How do you deal with feeling like your kid is the “poor friend”?

Posted by RedCrabDown@reddit | AskUK | View on Reddit | 380 comments

Please be nice to me, oh Redditors of the Uk. I grew up really poor and as an adult, though I’ve achieved a nice life, situationally and relatively speaking, I still feel quite poor. We live in a nice, safe part of London but we have 3 kids in a two bed flat. It took a lot just to be able to buy this place and felt like a massive achievement. When the kids were little, it didn’t matter so much. But now my eldest is 13 and all of his friends live in big 3 or 4 bed semis with massive kitchen extensions. Probably around £800k-1m type prices. He’s asked if his friend can come round and he admitted he felt a little embarrassed. We do plan to move but need to wait until my middle child’s secondary school place is offered in March. And even then it would only likely be a 3 bed flat. Our flat is also a bit grotty because we have prioritised family holidays over renovations. I just want to cry this morning. I have a really good job and I’m paid well but relatively, because of where we are, it doesn’t go very far.

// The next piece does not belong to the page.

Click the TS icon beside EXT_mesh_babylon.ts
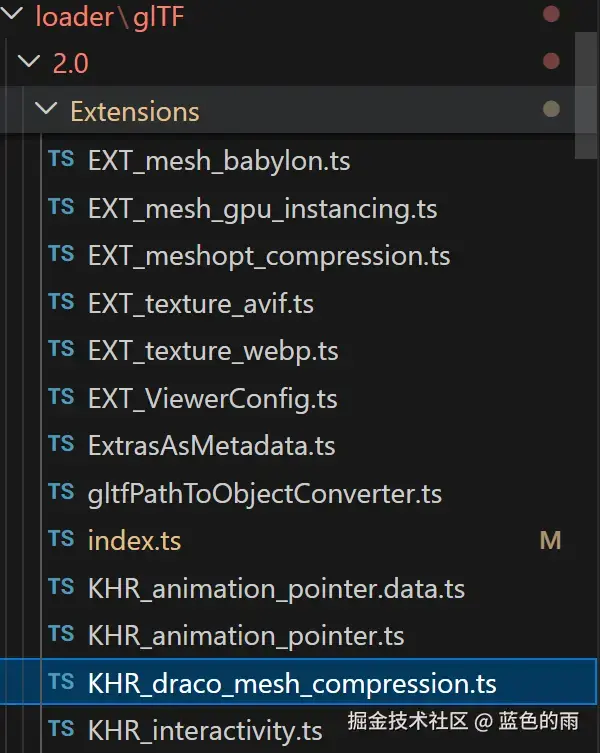The width and height of the screenshot is (600, 753). tap(61, 160)
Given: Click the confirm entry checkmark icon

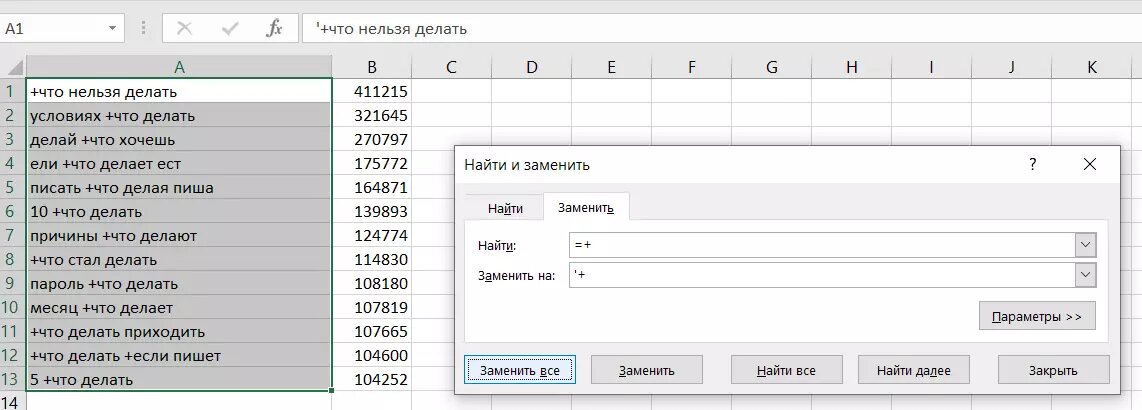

I feel like I’ve let them down and created the same situation I felt as a kid which was feeling like the poor friend. That feeling has never left me and I wanted to do better for my kids. I know I should focus on what I have but I just feel so bad. I went through periods of living on the streets when I was in my teens/ early 20’s so I know I should be proud but I just feel like I’ve let them down.